By Alexandra Navarro Clifton (Staff Writer)
Published September 02, 2005
David Eller’s phones started ringing Monday. As the head of one of the country’s largest water pump companies, he knew his employees and equipment would be called upon in the devastating aftermath of Hurricane Katrina.
MWI Corp., based in Deerfield Beach, already has sent three engineers and two truckloads of equipment to the New Orleans area, Eller said. The company is coordinating with the Army Corps of Engineers and analyzing exactly what types of equipment will be needed. Before that can be determined, the city’s broken levees have to be repaired, a job that could take weeks or even months, he said.
“If we started pumping now, the water would just go out the levee,” Eller said. “We’re trying to assess what we need.”

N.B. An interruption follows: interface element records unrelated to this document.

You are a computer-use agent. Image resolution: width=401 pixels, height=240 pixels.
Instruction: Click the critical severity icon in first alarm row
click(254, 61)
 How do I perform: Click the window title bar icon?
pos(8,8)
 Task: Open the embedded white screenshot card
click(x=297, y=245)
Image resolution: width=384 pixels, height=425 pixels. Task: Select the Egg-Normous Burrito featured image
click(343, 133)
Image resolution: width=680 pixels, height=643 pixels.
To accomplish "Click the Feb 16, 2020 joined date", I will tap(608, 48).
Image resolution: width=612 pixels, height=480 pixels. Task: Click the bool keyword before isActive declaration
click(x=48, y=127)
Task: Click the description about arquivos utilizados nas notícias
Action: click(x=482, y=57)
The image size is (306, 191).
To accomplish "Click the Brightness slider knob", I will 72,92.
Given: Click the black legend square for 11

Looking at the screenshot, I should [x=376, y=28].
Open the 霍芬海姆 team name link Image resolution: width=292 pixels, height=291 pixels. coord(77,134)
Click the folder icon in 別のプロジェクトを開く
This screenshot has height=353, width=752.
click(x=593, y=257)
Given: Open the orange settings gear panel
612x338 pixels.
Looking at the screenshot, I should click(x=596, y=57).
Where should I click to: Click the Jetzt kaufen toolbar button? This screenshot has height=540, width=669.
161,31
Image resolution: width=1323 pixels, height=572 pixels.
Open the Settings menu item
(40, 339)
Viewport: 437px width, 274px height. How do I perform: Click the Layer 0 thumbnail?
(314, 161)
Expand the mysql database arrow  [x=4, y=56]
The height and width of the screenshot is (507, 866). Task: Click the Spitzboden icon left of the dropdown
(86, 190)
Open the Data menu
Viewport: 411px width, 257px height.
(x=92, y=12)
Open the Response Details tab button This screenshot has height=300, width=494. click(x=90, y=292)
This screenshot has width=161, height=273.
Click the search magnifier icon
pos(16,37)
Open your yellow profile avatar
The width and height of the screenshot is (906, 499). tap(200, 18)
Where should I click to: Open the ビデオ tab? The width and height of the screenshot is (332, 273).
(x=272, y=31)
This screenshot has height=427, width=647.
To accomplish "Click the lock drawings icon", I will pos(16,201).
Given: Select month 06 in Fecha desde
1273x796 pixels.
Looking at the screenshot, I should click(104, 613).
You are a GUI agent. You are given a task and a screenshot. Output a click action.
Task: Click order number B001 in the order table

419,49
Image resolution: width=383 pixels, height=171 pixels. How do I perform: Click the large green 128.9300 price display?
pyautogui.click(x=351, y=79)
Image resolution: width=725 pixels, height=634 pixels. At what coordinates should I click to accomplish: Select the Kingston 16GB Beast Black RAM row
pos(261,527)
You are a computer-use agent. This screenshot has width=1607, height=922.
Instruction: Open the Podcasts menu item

Eller said his company has already sent 30-inch diameter pumps that can remove up to 25,000 gallons of water per minute. The company will contract with the Army Corps to provide the rental equipment. Last year, MWI contracted with the state of California to pump water out of a 25,000-acre area on the Sacramento River.
Local companies are not only donating money. Some, like MWI, are also providing much-needed expertise and equipment to the recovery efforts in the affected areas. Nationally, contributions for victims of the storm have reached $93 million. Corporate giving makes up a significant amount of the total, according to the Chronicle of Philanthropy.
Lake Worth-based American Coach Lines is sending 75 buses to the Gulf region, most of them contracted to the Federal Emergency Management Agency to move victims and relief workers. The company owns about 650 buses used from Miami to Baltimore. The 75 buses represent a majority of the company’s charter fleet, said Adam Binder, the company’s corporate director of sales and marketing. Binder said the company will likely charge for fuel, driver costs and boarding costs for drivers. He said FEMA has requested thousands of buses from companies around the country.
“Our philosophy is that we have to help,” Binder said. “However we need to work out the details, we will.”